● **Assignment**: In the records below, find the line that contains "You are a computer-use". Retype that line and all the lines after it through the end, leaving out the pictures.

(Stored items from a collection)
- Opening Delimiter -
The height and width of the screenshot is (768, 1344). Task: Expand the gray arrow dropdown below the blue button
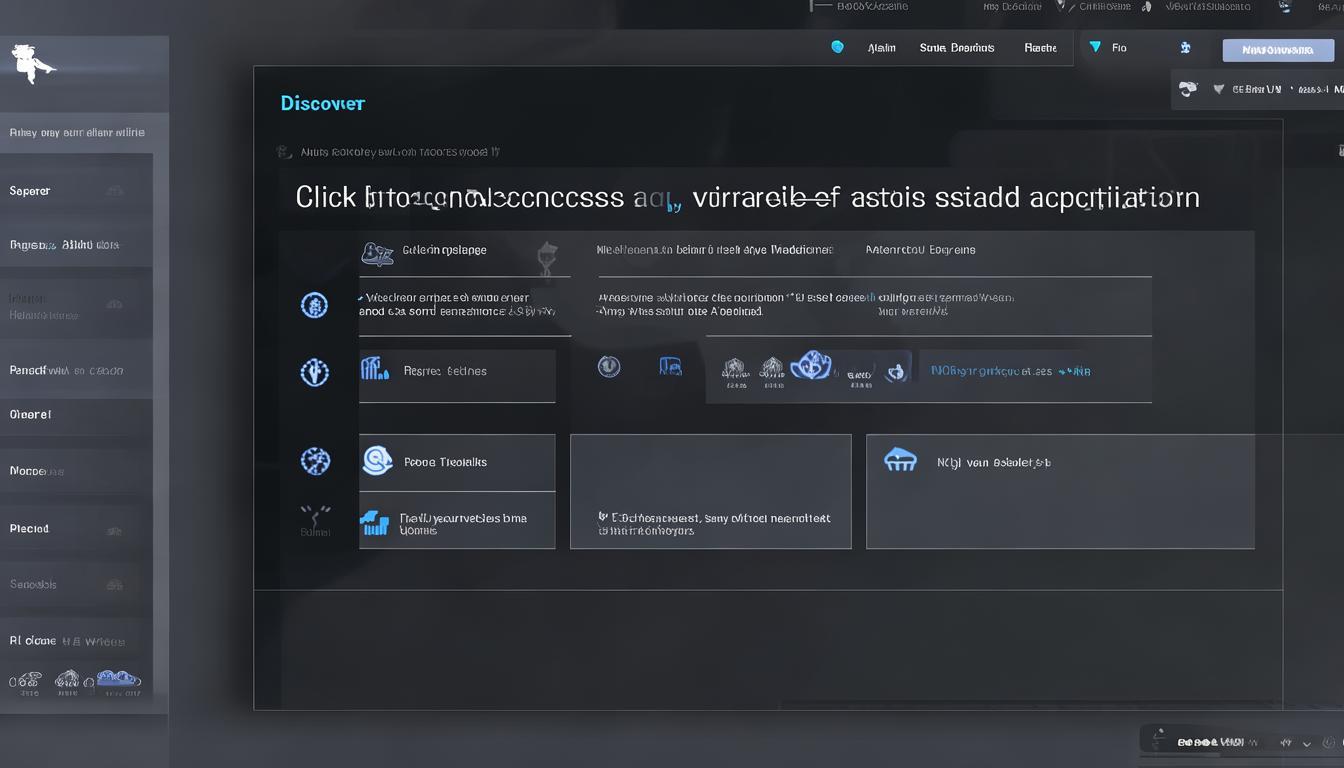pos(1218,89)
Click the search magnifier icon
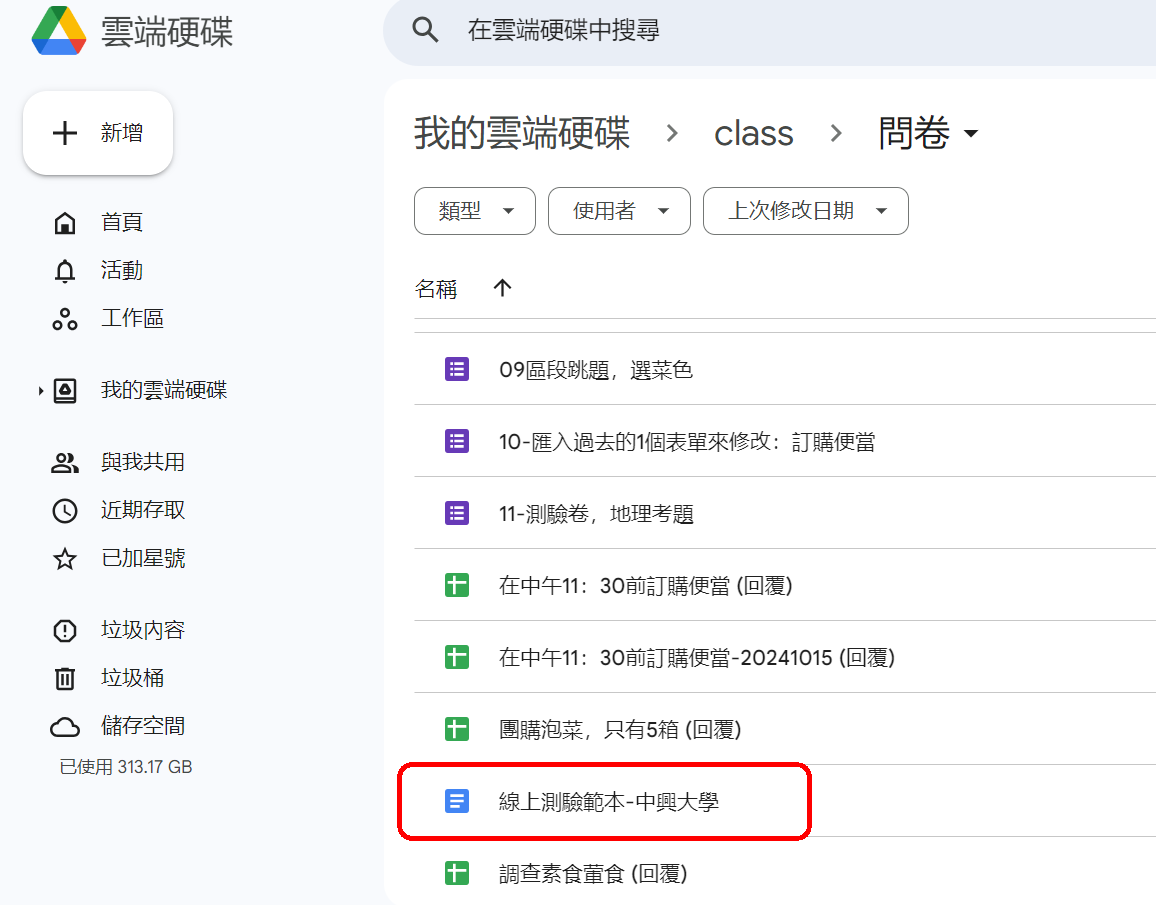 tap(425, 30)
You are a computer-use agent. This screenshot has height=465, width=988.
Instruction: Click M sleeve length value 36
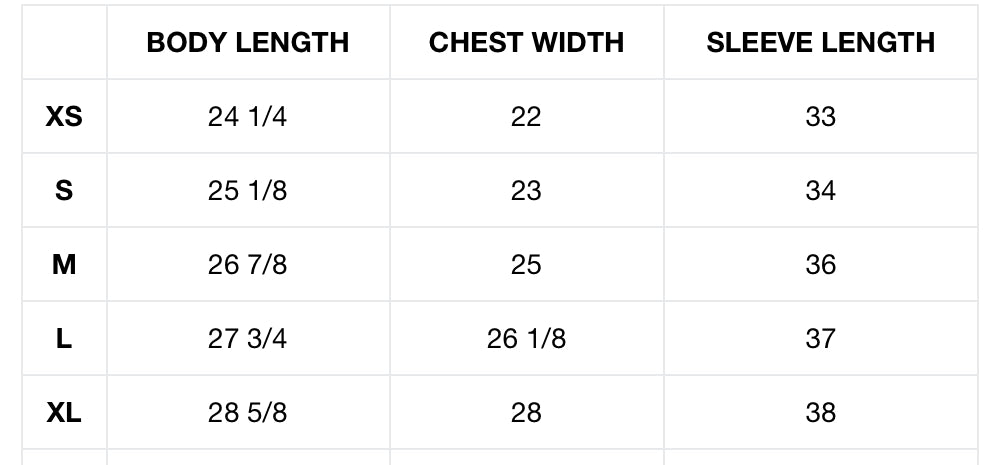pyautogui.click(x=820, y=265)
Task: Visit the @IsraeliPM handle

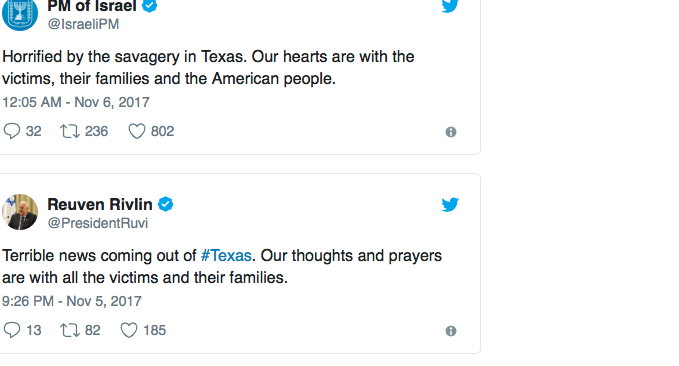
- Closing Delimiter -
● **Final answer**:
You are a computer-use agent. This screenshot has height=465, width=988.
Instruction: Click M sleeve length value 36
pyautogui.click(x=820, y=265)
Task: Visit the @IsraeliPM handle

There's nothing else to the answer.